Nanotechnology provides a new possibility for biological applications by changing the physico-chemical properties of substances. In this regard, numerous NPs have been discovered in recent years to be effective against various pathogens, including antibiotic-resistant microorganisms. The size, surface area, morphology, net charge and physicochemical properties of NPs are among the important parameters that change their antimicrobial properties through multiple mechanisms [7]. As the size of the NPs decreases, the surface-to-volume ratio increases significantly. Large surface areas of NPs provide better interaction with microorganisms and greatly influence their antimicrobial effects. Among metal NPs, positively charged ones have been reported to bind more tightly to negatively charged bacterial surfaces and show higher antimicrobial effects. The spherical NPs have been shown to have a better antimicrobial effect as they allow more ions to be released due to their larger surface area [8]. Slomberg et al. [9] argued that rod-like particles are more effective than spherical particles in delivering NO and inducing greater antibacterial effects across the biofilm [9]. In another study, compared with spherical or rod-shaped AgNPs, truncated triangular-shaped AgNPs with the same surface areas have been reported to have higher antibacterial activity against Escherichia coli [10]. Furthermore, the antibacterial action of NPs is affected by the type of capping agent used, as well as the pH and ionic strength of the medium. Capping agents adsorbed on the surface of NPs are extremely critical as stabilizers that prevent aggregation and overgrowth of NPs. These agents affect the biological activities as well as certain structural and physico-chemical properties of NPs. For example, AgNPs capped with Solanum trilobatum extract, a stabilizing and reducing agent, have been reported to have enhanced antimicrobial properties on Gram-negative and Gram-positive bacterial species and fungal species [11].

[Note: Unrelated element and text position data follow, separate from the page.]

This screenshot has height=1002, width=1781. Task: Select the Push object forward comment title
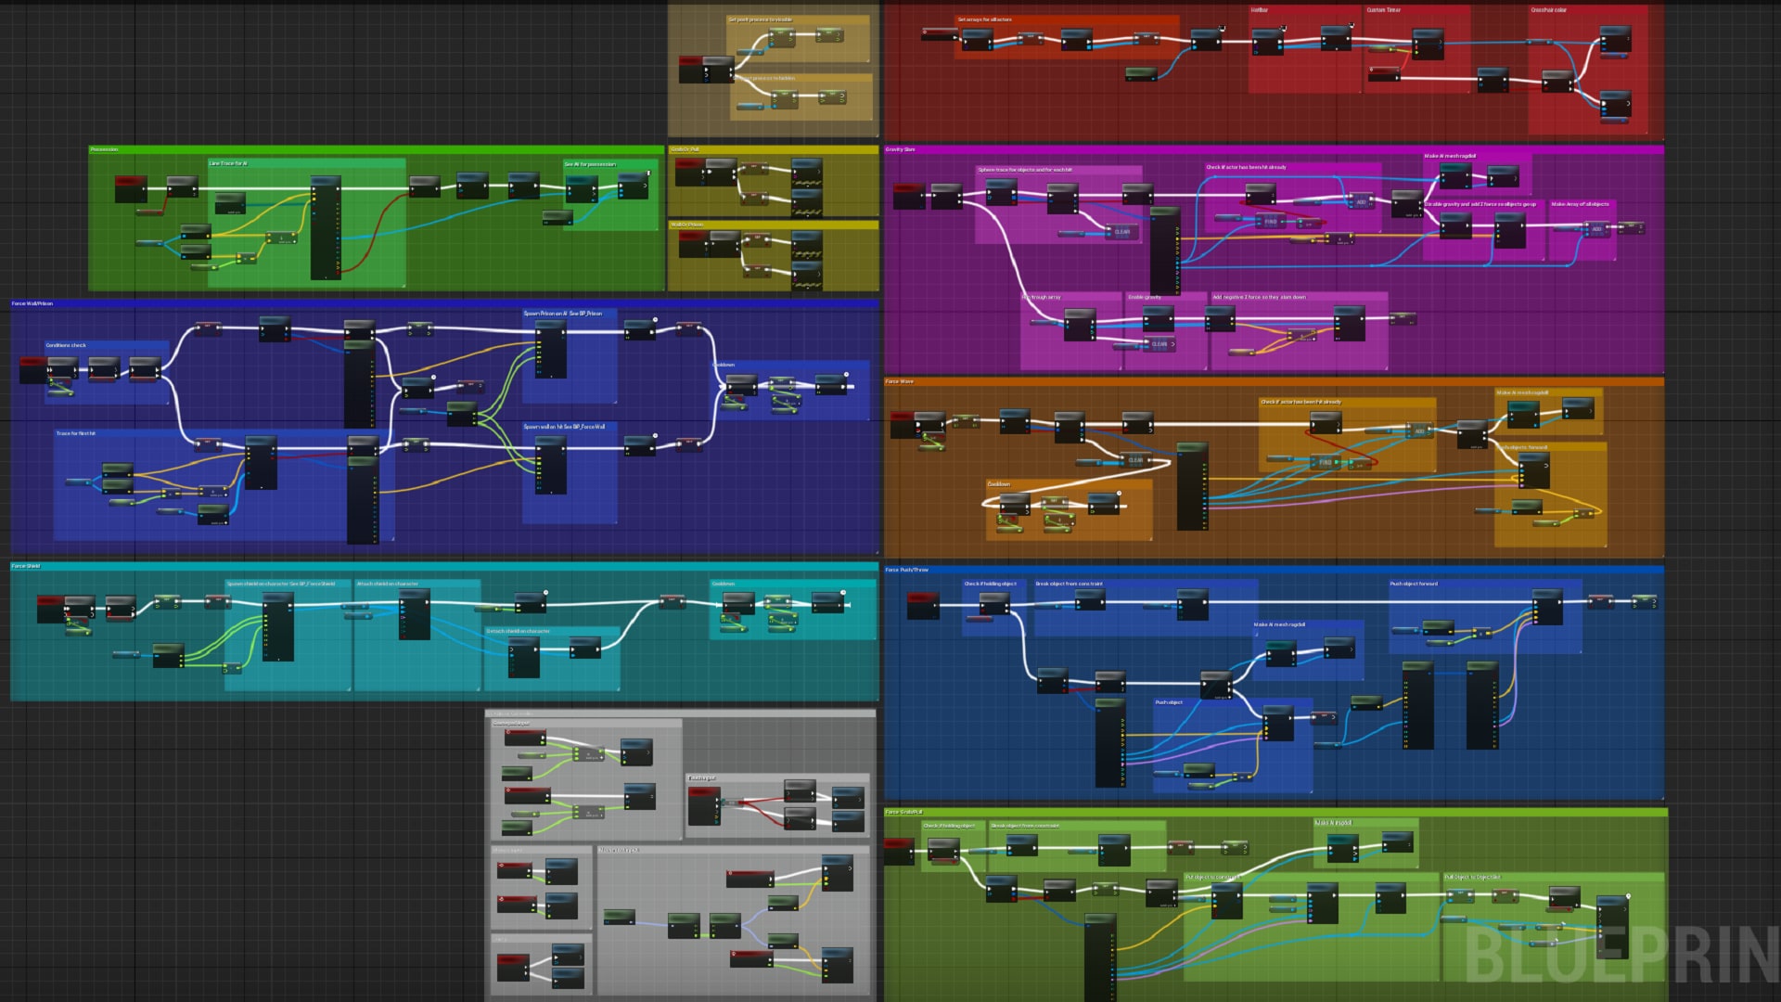coord(1413,584)
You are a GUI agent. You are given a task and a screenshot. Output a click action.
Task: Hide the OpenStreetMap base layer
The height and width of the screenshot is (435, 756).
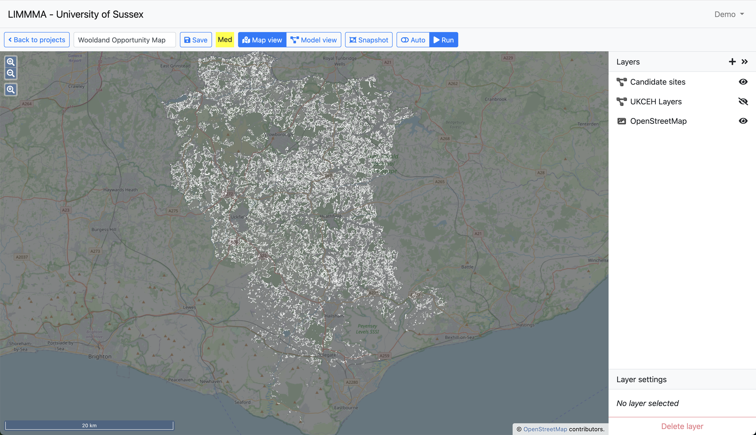[743, 121]
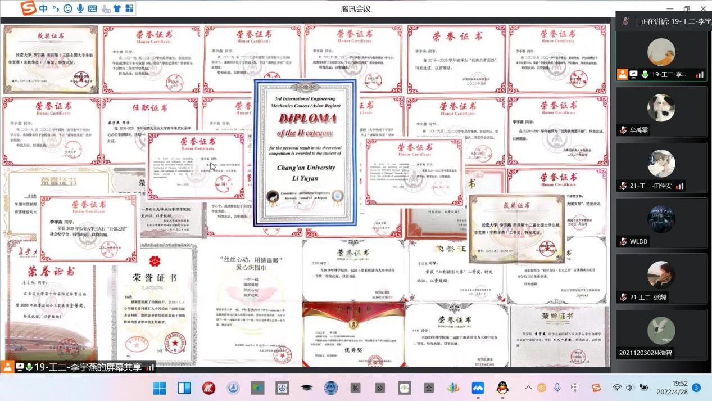This screenshot has width=712, height=401.
Task: Open Windows Start menu
Action: [160, 388]
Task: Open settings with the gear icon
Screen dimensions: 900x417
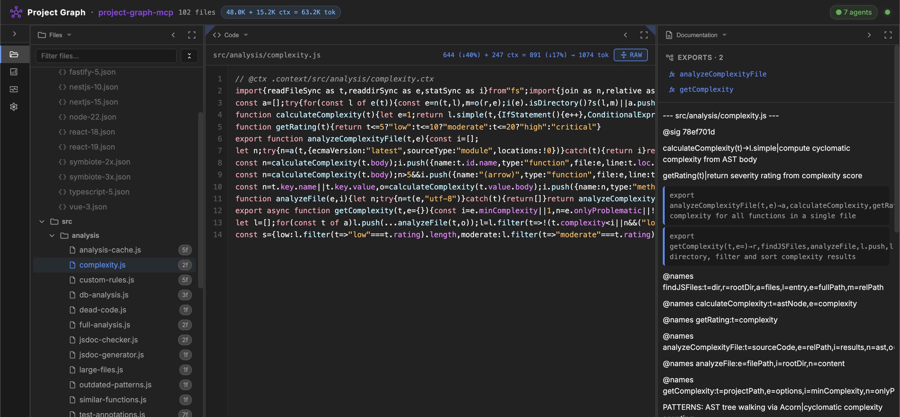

Bacteria use many different mechanisms to develop resistance to natural and synthetic antibiotics, rendering them ineffective and thus necessitating the development of new alternatives. However, due to the cost and complexity of developing a new antibiotic, very few new antibiotics have been commercialized in recent years. For this purpose, more attention should be paid to the development of new antimicrobial agents, which are difficult for bacteria to develop resistance against.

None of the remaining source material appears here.